La traversée de la frontière reste un des principaux problèmes pour les clandestins. A Calais, la mafia des passeurs reste "présente et armée", aux dires des locaux, mais ses réseaux ont souffert du démantèlement de la "jungle". Ils sont bien moins développés qu’il y a un an, tout en restant suffisamment importants pour décourager les candidats solitaires.

"UNE VIE D’ENFER"

Pour ceux qui restent et persévèrent, "c’est une vie d’enfer", pointe un militant du réseau anarchiste No Borders. "Il y a toujours eu du harcèlement policier. Mais après [le démantèlement de] la ’jungle’, le nombre de migrants s’est mis à diminuer d’un coup, tandis que les bataillons de flics sont restés les mêmes. La disproportion est énorme. Résultat, la répression et les arrestations se font de manière plus systématique."

Démonstration au squat Thelu de la rue Descartes, aussi appelé "African house", situé en face de la cité de la Dentelle. Alors qu’approche l’anniversaire de la destruction de la "jungle" et que se murmure l’hypothèse d’une visite d’Eric Besson pour l’occasion – le ministre a indiqué qu’il se rendrait sur place en octobre – la quarantaine de Soudanais qui ont pris l’habitude de s’y rassembler sont visités de plus en plus fréquemment par les autorités.

_ "Avant, il y a avait des files d’étrangers en permanence, avec leurs affaires dans des sacs et dans des caddies. Et c’était pareil dans le centre-ville", constate un habitant. Aujourd’hui, on croise tout au plus des groupes de deux, trois ou cinq personnes qui squattent en journée les bancs, les parcs, les berges du canal ou les abords de la gare, et se rassemblent seulement pour les distributions de repas par des associations.
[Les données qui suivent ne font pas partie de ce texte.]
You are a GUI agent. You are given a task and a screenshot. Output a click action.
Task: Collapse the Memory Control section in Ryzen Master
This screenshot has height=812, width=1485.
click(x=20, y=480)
Mardi matin, 21 septembre, la police de l’air et des frontières a fait une descente. Des Somaliens se sont déplacés, une centaine de mètres plus loin, sur les quais. "Je suis arrivé il y a un mois. Les habitants sont gentils, ils nous donnent des vêtements, de la nourriture, remarque Fabrice. Mais je ne comprends pas ce qui se passe avec votre police. En Hollande, en Italie, on n’a pas eu tout ça. On n’a pas eu les coups de matraque et les gaz lacrymogènes." Aux pieds de Fabrice, une attelle et des béquilles : il s’est foulé la cheville, une nuit, en tentant d’échapper aux policiers.
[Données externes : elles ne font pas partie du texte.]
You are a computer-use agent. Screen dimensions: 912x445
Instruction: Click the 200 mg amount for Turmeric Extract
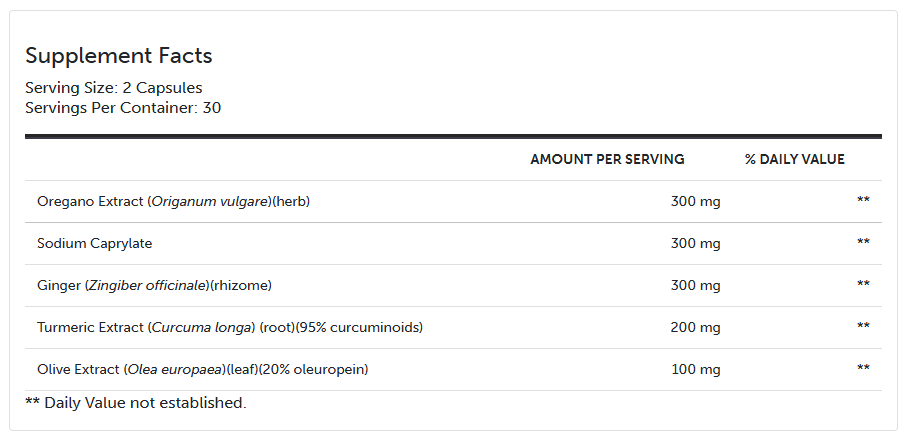point(695,327)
"Je veux absolument éviter le phénomène de concentration et de ’foyer d’aspiration’, qui a conduit à des situations ingérables comme celles de la ’jungle’", explique la maire UMP, Natacha Bouchart. "Il y a une tolérance pour les squats de cinq ou dix migrants maximum. Mais dès que le volume est plus important, nous intervenons", assure celle qui a succédé à trente-sept ans de mandature communiste. Pour Mme Bouchart, la volonté "de changer l’image de Calais et de faire revenir les entreprises" passe avant tout par la "gestion la moins mauvaise possible" des étrangers.

SITUATION INSOLUBLE

Natacha Bouchart assure que toutes les interventions des autorités se passent "dans de bonnes conditions" et avance que la fermeté "salutaire" s’accompagne d’une vraie solidarité. Tous les deux mois se tient désormais un conseil des migrants avec les associations, tandis que des douches ont été construites, ainsi qu’un local sécurisé pour la distribution des repas, rue de Moscou.

C’est pourtant dans ces locaux entourés de grillages, près des bâtiments en brique et du phare de Calais, que les CRS sont venus arrêter quatre personnes au moment de la distribution du petit-déjeuner, mardi matin, brisant la trêve habituellement en vigueur lors des heures de repas.

"Ils ont voulu rendre invisibles les étrangers, ils prétendent que tout va bien. Mais c’est faux, résume Philippe, un Calaisien d’une soixantaine d’année. La situation est insoluble ici : les étrangers viendront toujours, la police les chassera toujours, tandis que les habitants leur donneront l’aide qu’ils peuvent. Cela fait plus de dix ans qu’ils sont là. Sur le terrain, rien n’est fini."